Book coverThis volume is part of a series called Visual Geography Series which includes a number of foreign countries and Alaska and Hawaii. It’s got a color cover, but the interior photographs and maps are in black and white. It’s the second printing, though, so someone bought them.

The book includes sections on the geography, history and government, the people, and industry. In 1966, the country was coming back from the beating it took in World War II, so the industry was relatively fresh, and the people were proud to be reclaiming land from the sea and terraforming their little corner of Europe.

Of course, in the 1960s, the Mackle brothers were doing something similar to Marco Island, Florida. I wonder if the Dutch ran into the same problems, or how Holland has changed in the interim. One expects that the chapter on The People would be very different in the 21st century, but perhaps the text would be the same although the truth might be different indeed.

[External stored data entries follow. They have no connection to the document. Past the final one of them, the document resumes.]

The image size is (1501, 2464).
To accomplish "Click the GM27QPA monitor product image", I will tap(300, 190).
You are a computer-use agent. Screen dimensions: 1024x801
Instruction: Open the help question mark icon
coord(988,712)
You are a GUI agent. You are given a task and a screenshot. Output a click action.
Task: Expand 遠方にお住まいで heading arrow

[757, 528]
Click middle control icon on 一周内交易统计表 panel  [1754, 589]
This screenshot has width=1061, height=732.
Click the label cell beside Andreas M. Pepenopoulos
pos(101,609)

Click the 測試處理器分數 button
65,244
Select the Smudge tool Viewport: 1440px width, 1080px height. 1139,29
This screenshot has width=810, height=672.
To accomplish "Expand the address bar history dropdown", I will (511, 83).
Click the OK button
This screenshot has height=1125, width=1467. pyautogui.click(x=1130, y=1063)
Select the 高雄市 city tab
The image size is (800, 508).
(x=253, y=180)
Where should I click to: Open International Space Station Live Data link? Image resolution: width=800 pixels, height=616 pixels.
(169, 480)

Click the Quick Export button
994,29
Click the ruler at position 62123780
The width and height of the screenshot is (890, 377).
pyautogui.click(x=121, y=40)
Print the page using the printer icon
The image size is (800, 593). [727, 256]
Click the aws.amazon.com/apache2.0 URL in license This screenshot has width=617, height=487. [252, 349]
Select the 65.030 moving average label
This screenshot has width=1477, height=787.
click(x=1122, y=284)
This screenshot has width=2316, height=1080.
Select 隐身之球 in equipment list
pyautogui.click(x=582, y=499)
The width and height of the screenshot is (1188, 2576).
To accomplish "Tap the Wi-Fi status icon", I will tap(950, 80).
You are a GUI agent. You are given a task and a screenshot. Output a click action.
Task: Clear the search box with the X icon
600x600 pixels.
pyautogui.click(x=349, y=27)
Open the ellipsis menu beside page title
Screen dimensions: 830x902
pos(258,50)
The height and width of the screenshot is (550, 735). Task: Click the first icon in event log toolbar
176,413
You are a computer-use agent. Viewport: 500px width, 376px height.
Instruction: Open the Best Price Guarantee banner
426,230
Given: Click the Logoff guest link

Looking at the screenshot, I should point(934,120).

You know, I would not have minded seeing this Holland. My mother-in-law worked up a geneological study on my Noggle line for Christmas the year before last, and she gave me a calendar of Holland photos as apparently I have deep Dutch roots. I’ve read books set in Holland, including The Fall and Vendetta in Venice (well, partly). So it would have been a nice place to visit.

Although news in recent years leads me to believe that it’s more likely that I’ll travel to Europe as part of an expeditionary force than for fun. But, I guess, time will tell.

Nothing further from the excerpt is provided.